Strength And Fatigue Analyses Of Body Structure Of Diesel Locomotive

The strength, fatigue, random vibration and collision are main aspects to affect the safety and become the basis for the design of the locomotive body. In current work, the diesel locomotive CKDOA is used. Based on the finite element method, the mechanical responses for the strength, fatigue, random vibration and collision analyses are calculated for the comprehensive assessment of the locomotive body.In the first chapter, the development of the diesel locomotive is introduced and the researches from the domestic and foreign scholars in recent years in the static, collision dynamics, fatigue, and random vibration analyses are reviewed.
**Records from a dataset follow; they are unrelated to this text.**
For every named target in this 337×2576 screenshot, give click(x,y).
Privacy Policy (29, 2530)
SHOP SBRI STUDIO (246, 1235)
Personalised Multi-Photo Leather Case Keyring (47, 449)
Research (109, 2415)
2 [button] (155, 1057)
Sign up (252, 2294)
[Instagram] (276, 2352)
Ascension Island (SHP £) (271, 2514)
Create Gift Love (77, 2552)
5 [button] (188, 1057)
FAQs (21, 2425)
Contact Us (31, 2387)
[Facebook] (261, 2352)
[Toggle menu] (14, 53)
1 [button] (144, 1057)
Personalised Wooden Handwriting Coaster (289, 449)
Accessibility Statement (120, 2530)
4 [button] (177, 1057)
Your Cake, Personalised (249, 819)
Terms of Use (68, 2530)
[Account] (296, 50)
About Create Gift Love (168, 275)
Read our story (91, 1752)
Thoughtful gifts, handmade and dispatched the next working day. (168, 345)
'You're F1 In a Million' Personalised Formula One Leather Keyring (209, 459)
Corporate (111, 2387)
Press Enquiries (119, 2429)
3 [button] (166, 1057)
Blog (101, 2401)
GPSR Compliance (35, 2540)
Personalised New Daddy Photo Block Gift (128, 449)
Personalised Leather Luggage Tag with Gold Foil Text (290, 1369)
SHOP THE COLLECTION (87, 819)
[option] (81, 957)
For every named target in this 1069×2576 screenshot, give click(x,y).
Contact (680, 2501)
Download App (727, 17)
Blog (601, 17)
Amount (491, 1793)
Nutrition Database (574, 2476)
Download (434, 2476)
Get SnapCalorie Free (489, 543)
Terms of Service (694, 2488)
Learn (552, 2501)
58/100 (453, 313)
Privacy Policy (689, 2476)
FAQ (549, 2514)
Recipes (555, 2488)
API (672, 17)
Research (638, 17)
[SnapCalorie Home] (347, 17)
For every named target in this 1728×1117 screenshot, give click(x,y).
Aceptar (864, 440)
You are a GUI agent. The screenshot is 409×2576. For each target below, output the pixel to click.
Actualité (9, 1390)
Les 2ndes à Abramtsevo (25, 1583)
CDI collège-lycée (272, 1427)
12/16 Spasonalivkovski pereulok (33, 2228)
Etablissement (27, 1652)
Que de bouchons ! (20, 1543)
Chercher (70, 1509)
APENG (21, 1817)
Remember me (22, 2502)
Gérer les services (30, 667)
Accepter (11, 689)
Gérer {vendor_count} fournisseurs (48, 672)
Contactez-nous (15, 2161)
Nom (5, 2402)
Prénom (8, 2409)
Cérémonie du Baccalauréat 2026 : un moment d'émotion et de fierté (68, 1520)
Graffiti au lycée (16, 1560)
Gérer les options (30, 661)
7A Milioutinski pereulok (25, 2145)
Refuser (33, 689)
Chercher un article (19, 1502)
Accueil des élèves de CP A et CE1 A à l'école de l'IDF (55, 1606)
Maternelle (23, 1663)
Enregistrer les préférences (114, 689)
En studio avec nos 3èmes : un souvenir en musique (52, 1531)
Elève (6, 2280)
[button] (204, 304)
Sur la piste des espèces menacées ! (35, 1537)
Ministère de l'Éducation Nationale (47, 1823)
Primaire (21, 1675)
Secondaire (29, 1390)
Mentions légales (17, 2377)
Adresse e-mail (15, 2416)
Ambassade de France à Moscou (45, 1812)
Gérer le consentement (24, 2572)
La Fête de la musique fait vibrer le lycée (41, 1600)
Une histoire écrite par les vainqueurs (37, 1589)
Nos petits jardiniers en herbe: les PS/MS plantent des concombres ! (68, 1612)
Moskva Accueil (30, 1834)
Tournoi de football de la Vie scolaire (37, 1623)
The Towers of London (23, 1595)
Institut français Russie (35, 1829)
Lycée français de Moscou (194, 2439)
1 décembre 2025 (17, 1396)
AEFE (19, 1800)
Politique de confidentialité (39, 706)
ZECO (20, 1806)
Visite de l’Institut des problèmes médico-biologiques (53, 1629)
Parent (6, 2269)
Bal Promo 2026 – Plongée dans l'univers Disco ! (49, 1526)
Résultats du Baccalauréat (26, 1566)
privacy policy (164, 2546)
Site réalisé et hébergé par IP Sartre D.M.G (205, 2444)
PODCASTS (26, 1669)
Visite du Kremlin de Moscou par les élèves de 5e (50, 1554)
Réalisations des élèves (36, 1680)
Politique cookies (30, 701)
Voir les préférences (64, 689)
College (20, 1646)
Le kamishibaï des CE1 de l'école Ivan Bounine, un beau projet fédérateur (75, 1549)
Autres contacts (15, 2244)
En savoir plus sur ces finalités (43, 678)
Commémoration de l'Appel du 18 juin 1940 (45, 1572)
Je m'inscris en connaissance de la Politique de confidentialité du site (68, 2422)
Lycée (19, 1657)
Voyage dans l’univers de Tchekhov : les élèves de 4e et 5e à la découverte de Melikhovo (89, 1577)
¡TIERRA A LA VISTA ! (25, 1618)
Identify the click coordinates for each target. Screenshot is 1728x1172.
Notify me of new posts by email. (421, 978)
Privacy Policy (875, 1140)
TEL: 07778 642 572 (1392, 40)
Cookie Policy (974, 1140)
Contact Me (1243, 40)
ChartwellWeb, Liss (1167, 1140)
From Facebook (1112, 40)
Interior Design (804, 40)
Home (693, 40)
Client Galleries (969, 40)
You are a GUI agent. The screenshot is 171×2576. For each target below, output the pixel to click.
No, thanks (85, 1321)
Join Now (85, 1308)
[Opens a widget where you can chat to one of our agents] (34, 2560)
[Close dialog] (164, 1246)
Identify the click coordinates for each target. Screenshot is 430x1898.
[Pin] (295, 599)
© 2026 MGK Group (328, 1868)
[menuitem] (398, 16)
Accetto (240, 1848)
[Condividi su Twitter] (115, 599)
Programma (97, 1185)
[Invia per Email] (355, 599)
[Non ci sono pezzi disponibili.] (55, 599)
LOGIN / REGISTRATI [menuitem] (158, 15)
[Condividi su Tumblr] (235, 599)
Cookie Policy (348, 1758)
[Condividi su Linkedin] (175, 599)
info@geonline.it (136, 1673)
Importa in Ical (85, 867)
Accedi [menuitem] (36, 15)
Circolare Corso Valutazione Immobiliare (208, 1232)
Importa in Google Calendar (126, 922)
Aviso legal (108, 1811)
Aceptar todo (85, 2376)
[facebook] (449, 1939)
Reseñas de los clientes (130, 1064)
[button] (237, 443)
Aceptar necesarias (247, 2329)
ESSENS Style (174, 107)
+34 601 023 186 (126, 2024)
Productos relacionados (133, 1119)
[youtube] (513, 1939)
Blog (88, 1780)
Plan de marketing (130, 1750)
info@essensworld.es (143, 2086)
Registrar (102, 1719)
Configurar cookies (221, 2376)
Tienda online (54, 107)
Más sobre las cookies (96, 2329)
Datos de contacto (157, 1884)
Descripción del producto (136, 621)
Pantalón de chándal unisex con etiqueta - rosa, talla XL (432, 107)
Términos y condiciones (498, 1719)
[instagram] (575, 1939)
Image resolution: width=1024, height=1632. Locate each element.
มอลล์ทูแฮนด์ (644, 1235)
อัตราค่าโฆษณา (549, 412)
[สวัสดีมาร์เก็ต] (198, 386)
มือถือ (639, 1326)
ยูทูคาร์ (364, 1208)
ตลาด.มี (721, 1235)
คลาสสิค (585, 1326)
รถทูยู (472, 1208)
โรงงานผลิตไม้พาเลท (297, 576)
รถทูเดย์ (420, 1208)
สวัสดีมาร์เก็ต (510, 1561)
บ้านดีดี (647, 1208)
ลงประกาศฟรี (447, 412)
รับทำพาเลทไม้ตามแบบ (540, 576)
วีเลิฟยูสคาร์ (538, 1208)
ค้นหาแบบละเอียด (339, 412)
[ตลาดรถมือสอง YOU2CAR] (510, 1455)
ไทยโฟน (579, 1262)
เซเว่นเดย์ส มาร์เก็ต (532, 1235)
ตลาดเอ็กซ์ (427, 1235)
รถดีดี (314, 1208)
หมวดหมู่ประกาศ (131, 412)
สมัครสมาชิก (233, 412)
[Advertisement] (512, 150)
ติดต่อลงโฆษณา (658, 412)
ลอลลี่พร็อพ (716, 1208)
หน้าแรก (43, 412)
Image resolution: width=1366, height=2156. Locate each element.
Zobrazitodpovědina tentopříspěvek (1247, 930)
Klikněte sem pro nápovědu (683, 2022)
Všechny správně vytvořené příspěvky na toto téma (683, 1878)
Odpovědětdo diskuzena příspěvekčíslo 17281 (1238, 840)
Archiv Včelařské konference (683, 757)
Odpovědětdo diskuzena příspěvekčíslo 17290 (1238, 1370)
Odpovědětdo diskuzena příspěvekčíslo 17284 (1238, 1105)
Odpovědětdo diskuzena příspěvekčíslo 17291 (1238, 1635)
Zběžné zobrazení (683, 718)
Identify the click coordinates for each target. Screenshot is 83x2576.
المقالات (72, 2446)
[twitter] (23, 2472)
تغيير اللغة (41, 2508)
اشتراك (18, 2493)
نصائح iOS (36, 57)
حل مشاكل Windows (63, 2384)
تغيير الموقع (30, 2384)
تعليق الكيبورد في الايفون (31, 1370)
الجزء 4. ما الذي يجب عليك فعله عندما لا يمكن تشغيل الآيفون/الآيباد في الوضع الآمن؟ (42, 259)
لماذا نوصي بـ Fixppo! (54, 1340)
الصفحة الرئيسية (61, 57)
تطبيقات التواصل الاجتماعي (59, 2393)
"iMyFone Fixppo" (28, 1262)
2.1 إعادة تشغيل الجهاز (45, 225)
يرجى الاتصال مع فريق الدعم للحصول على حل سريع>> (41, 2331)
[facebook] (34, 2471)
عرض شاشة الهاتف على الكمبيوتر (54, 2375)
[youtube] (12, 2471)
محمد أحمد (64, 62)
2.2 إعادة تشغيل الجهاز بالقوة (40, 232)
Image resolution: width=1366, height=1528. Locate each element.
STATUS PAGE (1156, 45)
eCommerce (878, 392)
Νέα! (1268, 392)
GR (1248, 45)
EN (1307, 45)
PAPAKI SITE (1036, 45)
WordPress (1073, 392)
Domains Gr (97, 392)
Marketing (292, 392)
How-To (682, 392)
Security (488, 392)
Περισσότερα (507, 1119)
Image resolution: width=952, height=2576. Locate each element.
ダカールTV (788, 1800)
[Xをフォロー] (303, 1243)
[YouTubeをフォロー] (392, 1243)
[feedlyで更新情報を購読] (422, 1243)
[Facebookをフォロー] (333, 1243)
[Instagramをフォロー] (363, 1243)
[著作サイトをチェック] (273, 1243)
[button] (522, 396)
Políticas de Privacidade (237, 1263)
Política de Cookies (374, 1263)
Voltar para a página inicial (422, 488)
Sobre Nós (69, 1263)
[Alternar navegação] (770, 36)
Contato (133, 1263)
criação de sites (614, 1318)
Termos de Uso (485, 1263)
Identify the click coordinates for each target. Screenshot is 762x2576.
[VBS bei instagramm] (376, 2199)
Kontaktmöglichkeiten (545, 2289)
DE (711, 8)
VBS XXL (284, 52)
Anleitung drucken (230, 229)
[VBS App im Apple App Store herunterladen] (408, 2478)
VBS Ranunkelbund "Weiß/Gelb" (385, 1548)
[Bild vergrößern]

The main contents of this dissertation are then described.In the second chapter, the basic theory of the finite element model of the diesel locomotive body is introduced, including the explicit integral algorithm in the collision dynamics、the expression of the S-N curve and the calculation of the cumulative damage theory, and the random vibration analysis.In the third chapter, the finite element analysis model of the locomotive body is created. With consideration of the design standard at home and abroad, the proposed load condition cases is much closer to the real cases. The stiffness and the strength of the locomotive body are assessed based on the computational results from the finite element model. The dynamic finite element model of the locomotive body is validated with comparison to the experimental test from foreign locomotive body. The deformation in the front cab includes the bending and crushing. The histories of the stress, strain, strength, energy, force, etc. are obtained. Based on the Brown-Miller algorithm and Morrow correction algorithm, the influence of different load cases on fatigue life of the locomotive body is studied. The strength and fatigue life of the weld on the fuel tank bracket is computed by use of the substructure method.In the final chapter, the mode analysis of the skeleton structure is performed and then the random vibration of this structure is simulated with the power spectrum from United States. Then, the vertical and lateral power spectra of the displacement, the velocity and the acceleration at the location of the maximum von Mises stress are obtained. The mechanical responses of the different locations on the locomotive body are analyzed according to the power spectra of the accelerations on the selected 23 hot spots.